EXTRACTED DATA>
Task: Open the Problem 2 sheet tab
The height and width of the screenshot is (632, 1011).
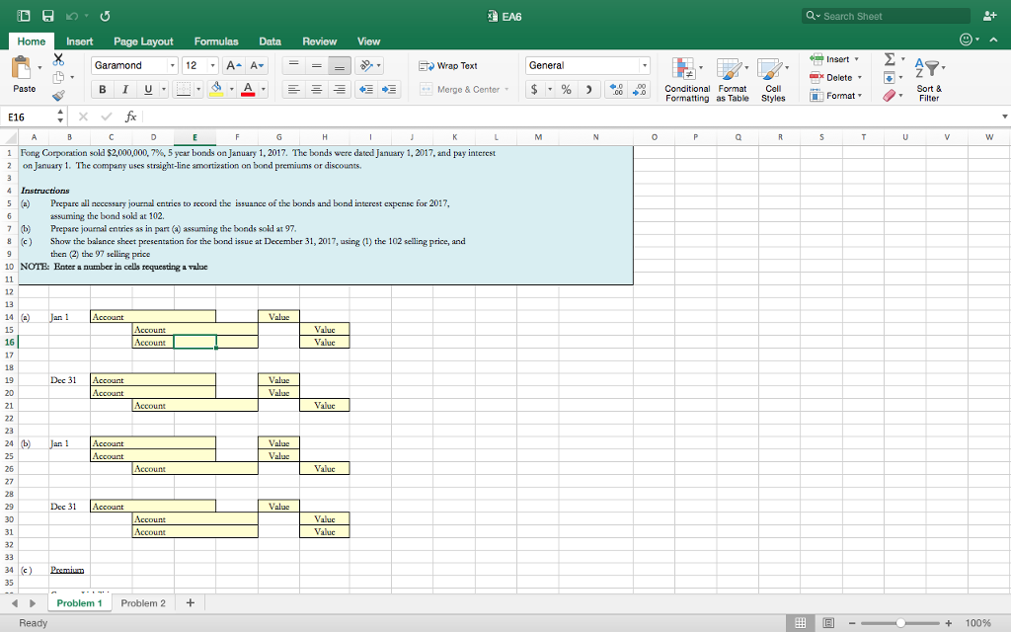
* * *
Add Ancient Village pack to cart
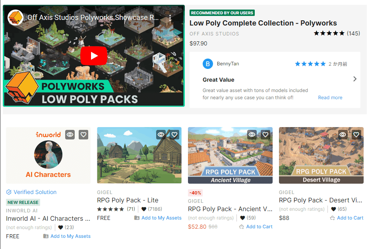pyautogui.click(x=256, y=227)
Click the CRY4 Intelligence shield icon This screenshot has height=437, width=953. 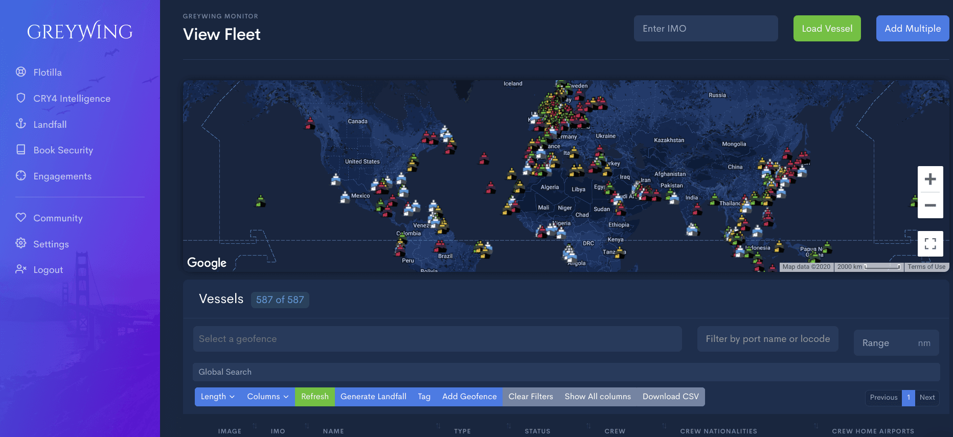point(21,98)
* * *
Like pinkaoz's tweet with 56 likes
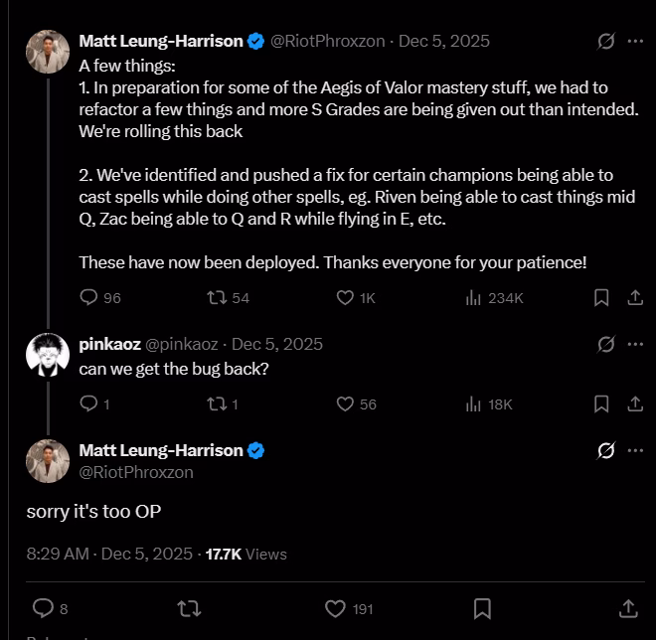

TASK DETAILS>
Reproduce verbatim only the segment of the listing bounded by the line containing "Task: Open the Problem 2 sheet tab" and the line containing "The height and", with both boundary lines included.

ANSWER SPACE>
Task: Open the Problem 2 sheet tab
The height and width of the screenshot is (632, 1011).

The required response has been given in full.